---------- Provided material ----------
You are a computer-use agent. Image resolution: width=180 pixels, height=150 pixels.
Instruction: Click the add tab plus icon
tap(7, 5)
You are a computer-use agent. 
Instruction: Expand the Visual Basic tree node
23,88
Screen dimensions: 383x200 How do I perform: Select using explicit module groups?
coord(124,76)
----------
What you have to do>
Each line of the material is to be returned precisely as written.

Exercise response>
You are a computer-use agent. Image resolution: width=180 pixels, height=150 pixels.
Instruction: Click the add tab plus icon
tap(7, 5)
You are a computer-use agent. 
Instruction: Expand the Visual Basic tree node
23,88
Screen dimensions: 383x200 How do I perform: Select using explicit module groups?
coord(124,76)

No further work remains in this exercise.